‘Proper retail mix’ ensures success of shopping malls

‘Proper retail mix’ ensures success of shopping malls

PETALING JAYA: The oversupply of retail malls in Malaysia seems to be a rising issue now with the industry not only witnessing similar tenancy mix and offerings but also sudden closure of businesses while some postponing their openings.

Weak consumer sentiment, intense competition for tenants and changing consumer preferences and behaviour are some the factors that has resulted in the shopping mall business to come under pressure, according to reports.

Despite all that pessimism, Suria KLCC executive director and chief executive officer Andrew Brien believes that malls will continue to do well if they are developed in the right location and has proper retail mix.

With over 23 years of industry experience, Brien told StarBiz that while the oversupply was obvious, there were too many “poor” malls in the Klang Valley.

“The retail occupancy in the Klang Valley are in the range of 78% now compared to the historical figure of 90% and above.

“There are too many ‘poor’ malls and our retail developers and partners need to be cognisant that we don’t need to build malls everywhere but ensure that it is in the right locations,” he said.

The success of a mall was all about bringing in sales, he said, adding that retail mix, overall offerings to customers, location and accessibility played a pertinent role as well.

He also believes that having cheap rent will not be sustainable for the business in the long term.

It was reported that occupancy and average rental rates for malls in Kuala Lumpur and Selangor had suffered last year.

To add to that, data from the National Information Centre as at end 2015 showed that Malaysia had 148.85 million sq ft of existing retail space, with another 16.2 million sq ft incoming and a further 11.08 million sq ft being planned.

In the Klang Valley alone, there were 241 shopping centres with 64.1 million sq ft of space, with average occupancy of 80.4% in the same period, according to reports.

Brien did not disclose Suria KLCC’s rental rates due to disclosure policies.

But the leading retail asset management group’s rental reversion rates was reported to be healthy at about 3% to 4% (year-on-year) and averaged about RM30 per sq ft as at the second quarter of 2016.

Its second-quarter occupancy rate fell to 96%, from 98% in the first quarter of 2016, likely due to the reconfiguration of the mall’s Level 1 to a men’s luxury precinct.

But this would likely pick up as new brands were being brought on board, while retail sales was in the healthy range of 8% y-o-y despite the challenging environment, said the report.

Meanwhile, Brien said the group was still seeing single-digit growth in all its malls despite the cautious consumer sentiment.

Operating a retail was complicated, he opined, because it relied on the right retail mix, attracting the right customers, good consumer marketing and ensuring that the asset was well maintained.

“In retail asset management, it’s not just about building space and leasing.
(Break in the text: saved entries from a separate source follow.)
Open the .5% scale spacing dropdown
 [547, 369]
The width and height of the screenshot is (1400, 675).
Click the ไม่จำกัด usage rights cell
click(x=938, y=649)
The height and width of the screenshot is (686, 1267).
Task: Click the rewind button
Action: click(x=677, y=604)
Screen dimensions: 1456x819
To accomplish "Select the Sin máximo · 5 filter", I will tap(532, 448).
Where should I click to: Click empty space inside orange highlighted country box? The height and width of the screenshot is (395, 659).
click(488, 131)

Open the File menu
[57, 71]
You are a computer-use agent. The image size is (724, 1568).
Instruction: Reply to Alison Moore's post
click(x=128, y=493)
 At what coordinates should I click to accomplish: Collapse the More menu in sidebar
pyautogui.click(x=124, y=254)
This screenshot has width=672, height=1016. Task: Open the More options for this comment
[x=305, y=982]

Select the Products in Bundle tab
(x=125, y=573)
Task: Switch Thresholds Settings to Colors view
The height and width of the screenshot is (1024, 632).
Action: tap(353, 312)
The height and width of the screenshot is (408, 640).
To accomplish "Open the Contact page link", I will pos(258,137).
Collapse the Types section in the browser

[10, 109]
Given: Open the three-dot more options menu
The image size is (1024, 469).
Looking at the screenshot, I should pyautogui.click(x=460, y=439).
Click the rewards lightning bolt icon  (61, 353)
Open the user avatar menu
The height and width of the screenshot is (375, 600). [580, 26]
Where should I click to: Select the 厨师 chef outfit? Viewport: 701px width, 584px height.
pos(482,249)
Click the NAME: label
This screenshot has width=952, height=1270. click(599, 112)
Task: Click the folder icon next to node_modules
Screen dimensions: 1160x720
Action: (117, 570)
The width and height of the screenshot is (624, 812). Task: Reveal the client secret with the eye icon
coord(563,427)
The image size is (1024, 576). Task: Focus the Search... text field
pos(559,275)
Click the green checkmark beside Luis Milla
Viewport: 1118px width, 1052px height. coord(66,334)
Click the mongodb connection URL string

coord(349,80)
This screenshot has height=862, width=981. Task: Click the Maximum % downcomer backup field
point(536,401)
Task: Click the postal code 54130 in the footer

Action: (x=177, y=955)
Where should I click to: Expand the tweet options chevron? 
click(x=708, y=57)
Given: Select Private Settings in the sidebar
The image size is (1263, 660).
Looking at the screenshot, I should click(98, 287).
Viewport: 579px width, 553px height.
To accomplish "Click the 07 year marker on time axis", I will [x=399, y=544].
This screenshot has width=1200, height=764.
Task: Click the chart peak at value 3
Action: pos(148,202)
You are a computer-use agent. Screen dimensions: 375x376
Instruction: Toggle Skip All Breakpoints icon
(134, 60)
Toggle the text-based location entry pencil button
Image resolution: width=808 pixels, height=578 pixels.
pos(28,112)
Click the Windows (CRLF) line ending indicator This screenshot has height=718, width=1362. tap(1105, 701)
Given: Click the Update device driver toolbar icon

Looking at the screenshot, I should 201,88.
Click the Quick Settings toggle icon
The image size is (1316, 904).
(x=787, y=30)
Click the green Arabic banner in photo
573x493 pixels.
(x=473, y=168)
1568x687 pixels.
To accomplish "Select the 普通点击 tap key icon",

It has to be customer-centric. You have to know and understand where the gaps are in the market,” he added.

Suria KLCC Sdn Bhd has three malls under its portfolio – Suria KLCC, Alamanda in Putrajaya and Mesra Mall in Trengganu.

The moving annual turnover of retails at Suria, taking into account seasonality at KLCC, was about RM2.5bil from Aug 1, 2015 till July 31, 2016, while Alamanda achieved about RM433mil and Mesra about RM120mil.

With a net lettable area (NLA) of 1,172,730 sq ft, Suria KLCC attracts over 45 million visitors per year, followed by Alamanda and Mesra, each bringing in over 12.5 million and 5.1 million visitors. Alamanda has a NLA of 592,115 sq ft and Mesra 220,993 sq ft

“Pulling over 60 million people per year in all our malls is an impressive figure,” he noted.

In terms of foreign visitors, Brien said this had remained constant over the last decade. In fact, Suria KLCC takes the lead among other malls in terms of average spend by foreigners.

“Since Malaysians are well-travelled people, it is important for the group to look into their needs and we have over the last decade changed almost 380 retail stores in Suria,” he said, adding that the group had invested a substantial amount for the ongoing refurbishment of Alamanda.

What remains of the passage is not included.